Michael Cunningham was born in Cincinnati, Ohio, and grew up in California. He received his B.A. in English literature from Stanford University and his M.F.A. in creative writing from the University of Iowa. His novel A Home at the End of the World was published by Farrar, Straus and Giroux in 1990 to wide acclaim. A film version was directed by Michael Mayer, and featured Colin Farrell, Robin Wright Penn, Dallas Roberts and Sissy Spacek.
Inverno (2024) Cynthia Zarin "Cynthia Zarin's Inverno is a dazzlingly beautiful, heartbreaking invocation of love, life, and the infinite ways in which the two intersect. Writers capable of producing fabulous prose are rare. Writers who bring a laser-sharp eye to the complexities of living in the world among others, and to the various collisions of past and present, are rare as well. A writer like Zarin, who can do both, is the rarest of all. I loved every line in this book."
The Glow (2023) Jessie Gaynor "Jessie Gaynor's wildly funny, laser-eyed novel is Jane Austen on steroids. It's that sharp, that wicked, that laceratingly true."
Victory City (2023) Salman Rushdie "It does not resemble any other novel I could name. A major accomplishment by one of our greatest living writers."
Blue Hunger (2023) Viola di Grado "Viola Di Grado is, most importantly, a powerful and original writer; the fact that she also writes, movingly and with complexity, about members of the LGBT population, renders her work all the more singular."
To Paradise (2022) Hanya Yanagihara "TO PARADISE is a transcendent, visionary novel of stunning scope and depth. A novel so layered, so rich, so relevant, so full of the joys and terrors - the pure mystery - of human life, is not only rare, it's revolutionary."

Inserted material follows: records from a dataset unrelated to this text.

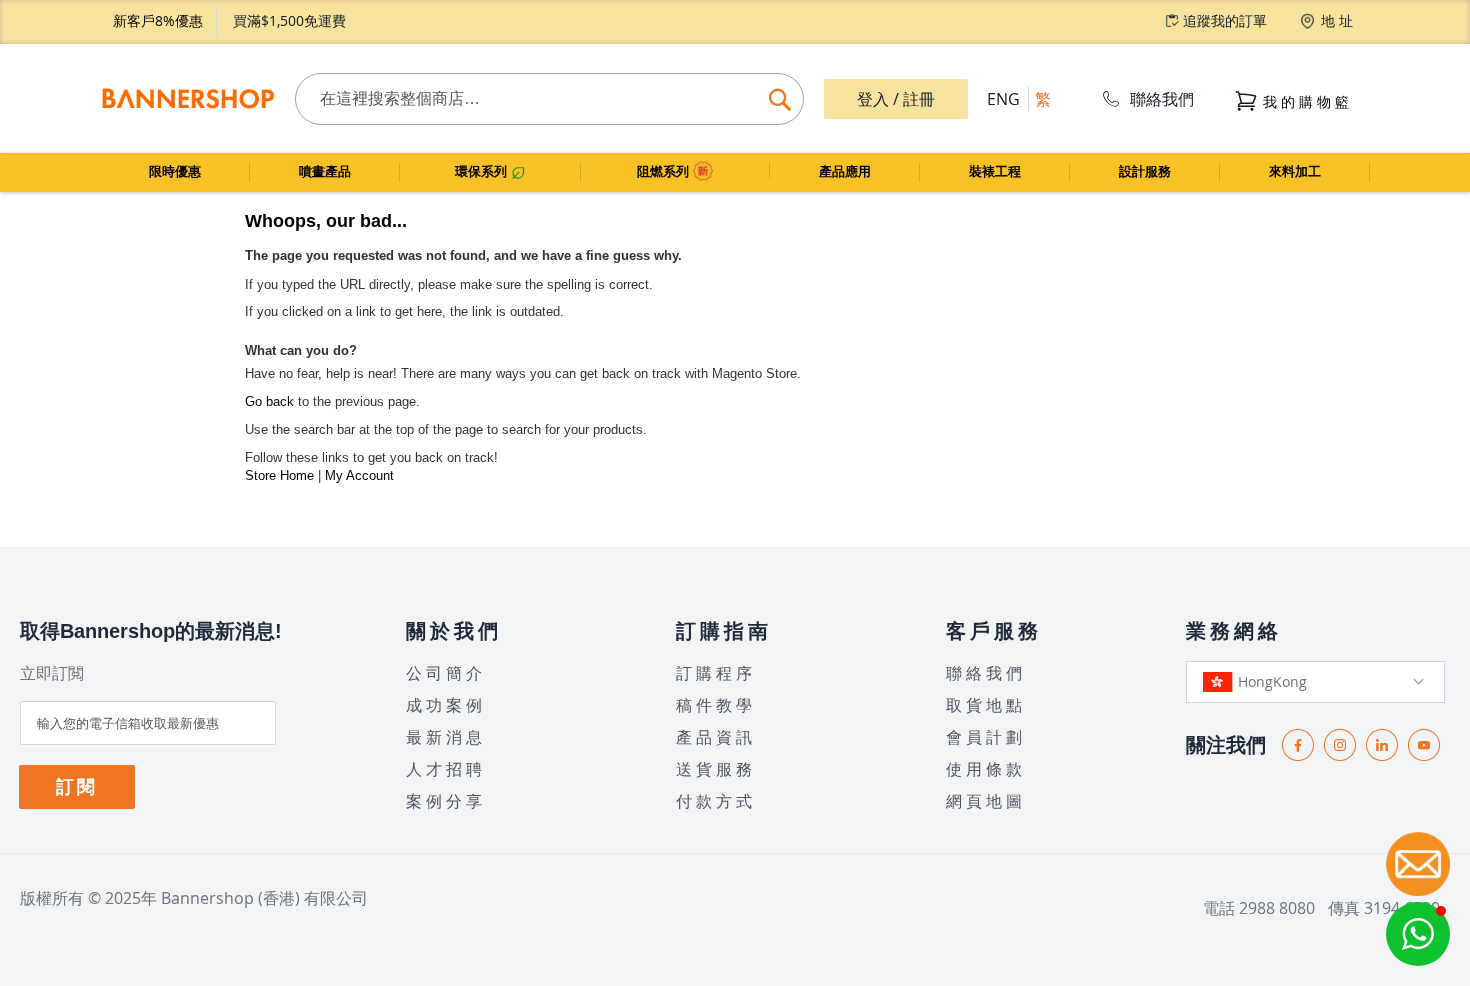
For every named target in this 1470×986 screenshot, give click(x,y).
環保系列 (483, 171)
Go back (269, 401)
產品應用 (845, 171)
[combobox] (549, 99)
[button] (1418, 934)
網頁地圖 (986, 801)
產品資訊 (716, 737)
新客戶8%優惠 (158, 20)
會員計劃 (986, 737)
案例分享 (446, 801)
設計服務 (1145, 171)
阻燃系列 (665, 171)
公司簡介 (446, 673)
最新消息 (446, 737)
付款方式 (716, 801)
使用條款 (986, 769)
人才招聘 (446, 769)
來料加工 (1295, 171)
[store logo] (187, 99)
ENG (1003, 99)
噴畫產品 (325, 171)
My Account (359, 475)
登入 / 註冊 (896, 99)
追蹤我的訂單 (1225, 20)
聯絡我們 (1162, 99)
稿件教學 (716, 705)
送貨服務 (716, 769)
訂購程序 (716, 673)
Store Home (279, 475)
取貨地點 (986, 705)
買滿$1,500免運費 (289, 20)
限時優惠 (175, 171)
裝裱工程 (995, 171)
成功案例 (446, 705)
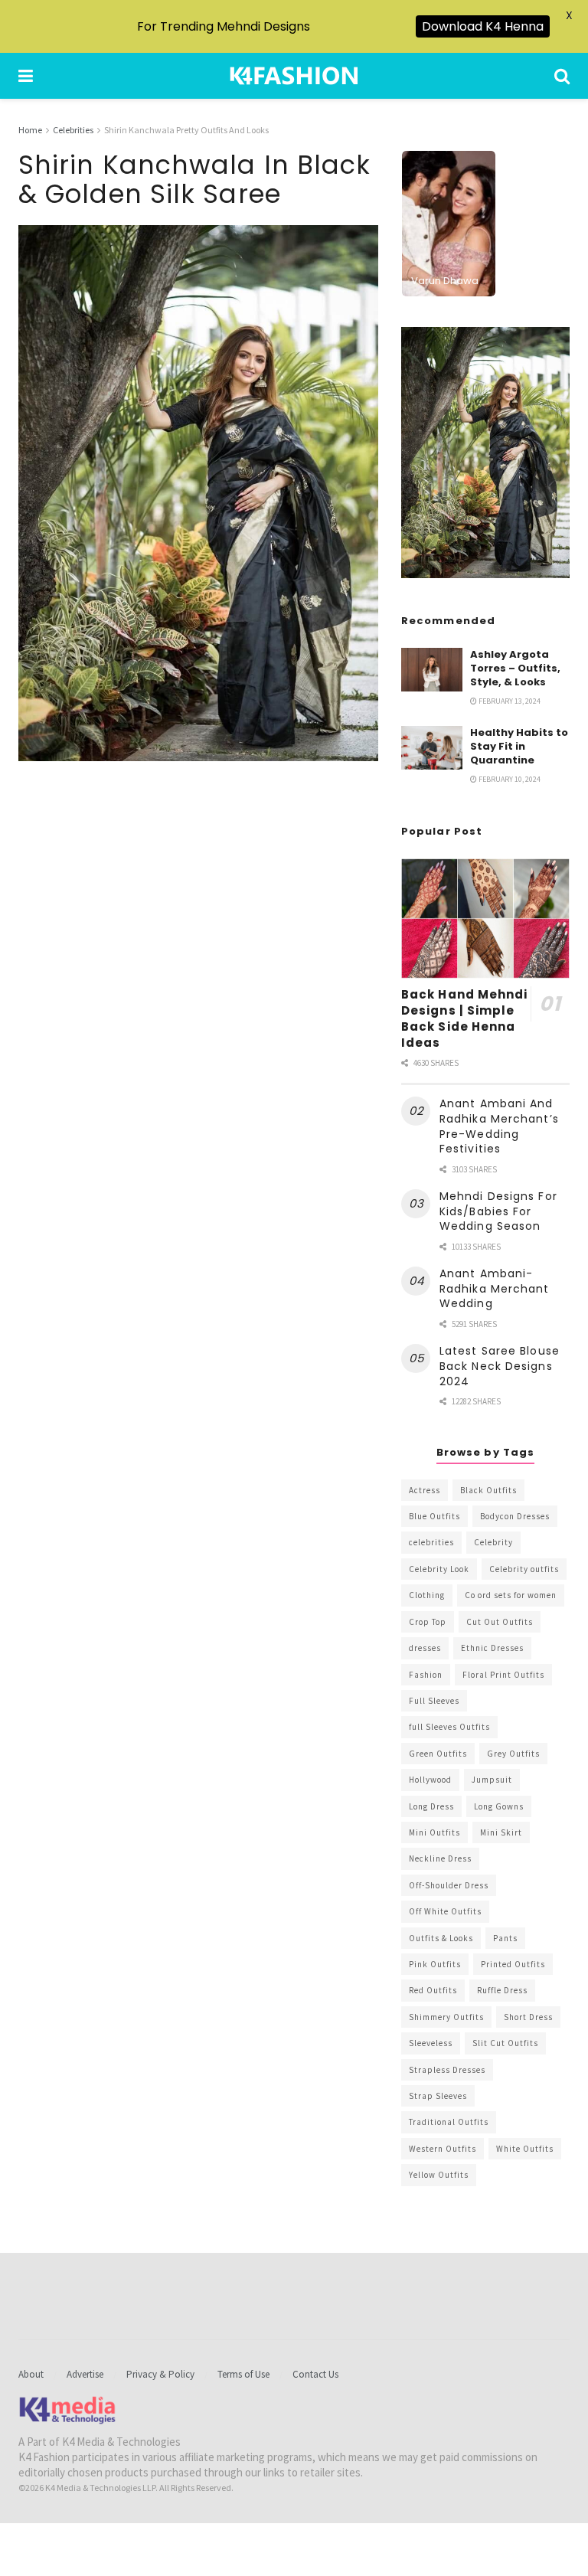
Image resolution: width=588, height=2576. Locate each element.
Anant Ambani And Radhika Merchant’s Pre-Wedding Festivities (499, 1126)
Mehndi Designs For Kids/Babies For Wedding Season (498, 1211)
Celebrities (73, 130)
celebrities (431, 1542)
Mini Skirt (501, 1832)
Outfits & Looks (441, 1938)
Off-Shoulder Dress (448, 1885)
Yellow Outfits (439, 2174)
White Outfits (525, 2148)
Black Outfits (488, 1490)
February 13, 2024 (509, 701)
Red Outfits (433, 1990)
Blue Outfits (434, 1516)
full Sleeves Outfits (449, 1726)
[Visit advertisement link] (485, 452)
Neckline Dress (440, 1858)
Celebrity (493, 1542)
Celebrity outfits (524, 1569)
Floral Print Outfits (503, 1674)
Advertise (85, 2374)
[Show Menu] (25, 76)
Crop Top (427, 1622)
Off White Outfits (445, 1911)
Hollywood (430, 1779)
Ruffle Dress (502, 1990)
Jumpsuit (492, 1779)
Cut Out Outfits (499, 1622)
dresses (425, 1648)
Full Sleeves (434, 1700)
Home (30, 130)
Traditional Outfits (448, 2122)
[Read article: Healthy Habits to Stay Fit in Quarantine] (431, 748)
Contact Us (315, 2374)
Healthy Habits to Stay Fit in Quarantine (519, 746)
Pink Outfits (435, 1964)
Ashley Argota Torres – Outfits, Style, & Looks (515, 668)
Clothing (427, 1595)
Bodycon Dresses (515, 1516)
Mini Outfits (434, 1832)
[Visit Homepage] (294, 76)
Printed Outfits (513, 1964)
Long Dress (431, 1806)
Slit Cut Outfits (505, 2043)
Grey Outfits (513, 1753)
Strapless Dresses (447, 2069)
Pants (505, 1938)
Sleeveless (430, 2043)
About (31, 2374)
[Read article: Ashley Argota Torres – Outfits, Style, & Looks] (431, 669)
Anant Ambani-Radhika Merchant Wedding (494, 1288)
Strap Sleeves (438, 2096)
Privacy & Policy (160, 2374)
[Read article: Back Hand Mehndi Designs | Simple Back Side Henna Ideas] (485, 918)
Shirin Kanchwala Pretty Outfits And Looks (186, 130)
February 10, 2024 (509, 779)
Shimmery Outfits (446, 2017)
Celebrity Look (439, 1569)
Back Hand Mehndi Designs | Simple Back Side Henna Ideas (464, 1018)
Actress (424, 1490)
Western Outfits (442, 2148)
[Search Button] (562, 76)
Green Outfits (438, 1753)
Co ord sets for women (511, 1595)
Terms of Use (243, 2374)
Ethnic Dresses (492, 1648)
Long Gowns (499, 1806)
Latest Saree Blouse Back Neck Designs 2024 (499, 1365)
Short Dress (528, 2017)
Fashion (426, 1674)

Today a Woman Went Mad in the Supermarket (2021) Hilma Wolitzer "Hilma Wolitzer sees the miraculous, and the tragic, in modest lives and domestic particulars - wonders that might pass as ordinary events to the untrained eye. She magnifies the world. She insists, in one gorgeous sentence after another, that there's no such thing as a usual hour, let alone a usual day."
Alec (2021) William di Canzio "Just when it began to seem that I couldn’t read E. M. Forster’s Maurice one more time, as much as I love it, here’s Alec, William di Canzio’s brilliant reimagining of Forster’s classic. Alec extends Maurice, delivers it to us intact but refreshed and reconsidered. I, for one, am extremely grateful."
The Delivery (2021) Peter Mendelsund "Peter Mendelsund's The Delivery is not only truly original, and gorgeously written, it shines a light on a person, a population, generally invisible to all but themselves, which is among a novel's more profound purposes. It's a remarkable book."
What Happens at Night (2020) Peter Cameron "Peter Cameron’s What Happens at Night is a surreal, funny, heartbreaking story about love and mortality. Cameron’s sense of balance between the comic and the catastrophic, between cynicism and sincerity, is astonishing. This book reminds me of nothing else I’ve ever read, which is high praise indeed."
Apeirogon (2020) Colum McCann "Nothing like any book you've ever read ... Think of discovering an entirely unprecedented, and profoundly true, narrative form. Think about feeling that the very idea of the novel, of what it can be and what it's capable of containing, has been expanded, forever ... All I can really tell you is, read McCann's book. It's an important book."
The Distance Home (2018) Paula Saunders "In Paula Saunders’ The Distance Home, a family’s story traces the intricate, often subterranean lines that connect damage to redemption, creation to dissolution, and the everyday to the eternal, just to name several of its moving and startling aspects. It’s a true, and rare, accomplishment."
Dept. of Speculation (2014) Jenny Offill "Dept. of Speculation resembles no book I've read before. If I tell you that it's funny, and moving, and true; that it's as compact and mysterious as a neutron; that it tells a profound story of love and parenthood while invoking (among others) Keats, Kafka, Einstein, Russian cosmonauts, and advice for the housewife of 1897, will you please simply believe me, and read it?"
Room (2010) Emma Donoghue "Potent, darkly beautiful, and revelatory."
Matrimony (2007) Joshua Henkin "In the tradition of John Cheever and Richard Yates ... a novel about love, hope, delusion, and the intricate ways in which time's passage raises us up even as it grinds us down. It's a beautiful book. Here's to its brilliant future."
The Confessions of Max Tivoli (2004) Andrew Sean Greer "Every once in a great while, a truly original voice springs up, seemingly out of nowhere, and tells us a story unlike anything we've ever heard before. Andrew Sean Greer is a devastating new writer, and The Confessions of Max Tivoli marks the beginning of what I suspect will be a significant and lasting career."